Task goal » From the records below, find each line with the string "computer" and copy it.
--- Excerpted records Enclosed Below ---
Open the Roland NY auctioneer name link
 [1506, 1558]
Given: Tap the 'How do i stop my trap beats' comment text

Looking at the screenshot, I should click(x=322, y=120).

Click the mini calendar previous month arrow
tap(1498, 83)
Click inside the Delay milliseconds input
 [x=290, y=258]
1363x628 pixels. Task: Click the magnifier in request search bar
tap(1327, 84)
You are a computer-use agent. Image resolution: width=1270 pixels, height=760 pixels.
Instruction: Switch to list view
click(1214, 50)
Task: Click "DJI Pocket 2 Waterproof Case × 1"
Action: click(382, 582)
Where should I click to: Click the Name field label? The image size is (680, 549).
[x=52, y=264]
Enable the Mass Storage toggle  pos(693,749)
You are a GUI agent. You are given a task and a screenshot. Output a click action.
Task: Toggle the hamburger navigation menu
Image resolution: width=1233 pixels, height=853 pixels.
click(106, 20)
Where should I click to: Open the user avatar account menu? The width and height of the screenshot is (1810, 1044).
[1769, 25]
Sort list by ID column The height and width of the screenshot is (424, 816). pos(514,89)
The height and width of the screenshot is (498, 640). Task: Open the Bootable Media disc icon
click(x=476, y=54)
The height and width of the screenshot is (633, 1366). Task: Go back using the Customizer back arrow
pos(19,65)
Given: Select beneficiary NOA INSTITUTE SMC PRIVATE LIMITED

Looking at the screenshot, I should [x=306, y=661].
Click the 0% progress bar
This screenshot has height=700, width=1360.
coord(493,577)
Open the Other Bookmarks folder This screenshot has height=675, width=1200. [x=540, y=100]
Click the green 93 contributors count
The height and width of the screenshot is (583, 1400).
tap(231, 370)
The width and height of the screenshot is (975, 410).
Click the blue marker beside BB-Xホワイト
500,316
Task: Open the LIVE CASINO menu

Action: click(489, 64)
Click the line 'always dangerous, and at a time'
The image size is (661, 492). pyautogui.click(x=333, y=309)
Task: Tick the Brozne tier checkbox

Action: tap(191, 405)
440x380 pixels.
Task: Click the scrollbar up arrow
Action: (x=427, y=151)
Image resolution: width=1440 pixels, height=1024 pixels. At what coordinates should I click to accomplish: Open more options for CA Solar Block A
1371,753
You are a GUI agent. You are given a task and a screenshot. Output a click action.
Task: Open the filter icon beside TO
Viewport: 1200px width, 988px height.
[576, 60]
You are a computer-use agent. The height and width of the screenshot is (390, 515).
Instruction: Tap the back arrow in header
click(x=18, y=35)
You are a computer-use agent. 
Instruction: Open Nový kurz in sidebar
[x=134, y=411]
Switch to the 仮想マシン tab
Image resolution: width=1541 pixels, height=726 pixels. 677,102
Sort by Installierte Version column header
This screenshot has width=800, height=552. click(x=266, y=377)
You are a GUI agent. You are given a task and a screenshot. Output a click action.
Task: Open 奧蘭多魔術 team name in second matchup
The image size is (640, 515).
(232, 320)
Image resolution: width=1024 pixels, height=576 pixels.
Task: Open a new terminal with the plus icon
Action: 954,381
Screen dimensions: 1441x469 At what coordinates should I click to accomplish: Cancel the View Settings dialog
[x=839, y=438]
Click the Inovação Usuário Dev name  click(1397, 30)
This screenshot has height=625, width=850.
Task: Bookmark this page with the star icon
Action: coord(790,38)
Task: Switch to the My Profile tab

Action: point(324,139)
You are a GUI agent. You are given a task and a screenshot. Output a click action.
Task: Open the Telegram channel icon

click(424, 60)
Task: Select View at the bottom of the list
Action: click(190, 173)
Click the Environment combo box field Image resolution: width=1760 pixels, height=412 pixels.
--- End of Enclosed Excerpted records ---
Task output »
You are a computer-use agent. Image resolution: width=1270 pixels, height=760 pixels.
You are a computer-use agent. The height and width of the screenshot is (390, 515).
You are a computer-use agent. 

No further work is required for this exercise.